━━ Given records

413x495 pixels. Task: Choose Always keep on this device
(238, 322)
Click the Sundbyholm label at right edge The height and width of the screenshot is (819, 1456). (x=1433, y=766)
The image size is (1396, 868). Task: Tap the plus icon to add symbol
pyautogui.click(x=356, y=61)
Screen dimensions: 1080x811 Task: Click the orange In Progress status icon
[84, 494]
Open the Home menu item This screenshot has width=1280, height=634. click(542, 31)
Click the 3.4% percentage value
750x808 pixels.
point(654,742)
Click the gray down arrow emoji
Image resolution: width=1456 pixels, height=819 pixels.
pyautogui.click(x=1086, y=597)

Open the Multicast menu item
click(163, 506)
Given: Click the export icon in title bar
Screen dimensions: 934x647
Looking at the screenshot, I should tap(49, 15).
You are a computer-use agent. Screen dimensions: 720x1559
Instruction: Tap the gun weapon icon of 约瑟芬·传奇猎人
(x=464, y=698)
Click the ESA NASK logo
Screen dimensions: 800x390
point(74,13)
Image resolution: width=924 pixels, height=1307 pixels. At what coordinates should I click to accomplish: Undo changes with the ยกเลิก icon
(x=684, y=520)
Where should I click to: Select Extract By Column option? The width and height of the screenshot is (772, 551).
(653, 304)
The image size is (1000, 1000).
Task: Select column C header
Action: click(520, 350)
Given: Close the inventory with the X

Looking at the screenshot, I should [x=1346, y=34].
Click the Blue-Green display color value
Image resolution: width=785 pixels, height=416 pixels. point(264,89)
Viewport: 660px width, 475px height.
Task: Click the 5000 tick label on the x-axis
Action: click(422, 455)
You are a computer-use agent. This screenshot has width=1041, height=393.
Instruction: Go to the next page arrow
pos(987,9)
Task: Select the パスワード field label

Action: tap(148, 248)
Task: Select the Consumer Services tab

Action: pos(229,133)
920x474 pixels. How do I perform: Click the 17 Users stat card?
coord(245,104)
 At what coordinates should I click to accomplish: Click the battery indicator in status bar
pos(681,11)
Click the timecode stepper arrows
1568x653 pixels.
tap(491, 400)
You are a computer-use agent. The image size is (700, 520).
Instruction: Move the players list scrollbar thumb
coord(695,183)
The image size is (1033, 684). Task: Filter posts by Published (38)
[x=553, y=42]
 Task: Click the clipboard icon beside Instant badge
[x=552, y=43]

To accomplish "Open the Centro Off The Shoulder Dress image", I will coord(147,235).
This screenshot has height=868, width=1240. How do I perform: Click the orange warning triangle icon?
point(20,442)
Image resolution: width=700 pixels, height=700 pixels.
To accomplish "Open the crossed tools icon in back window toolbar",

━━━━

Instructions for the task >>
Take the records above and return, word for word, only the lines that fall from the line with "Given: Click the export icon in title bar" to the line with "Click the ESA NASK logo", both of them included.

Task solution >>
Given: Click the export icon in title bar
Screen dimensions: 934x647
Looking at the screenshot, I should tap(49, 15).
You are a computer-use agent. Screen dimensions: 720x1559
Instruction: Tap the gun weapon icon of 约瑟芬·传奇猎人
(x=464, y=698)
Click the ESA NASK logo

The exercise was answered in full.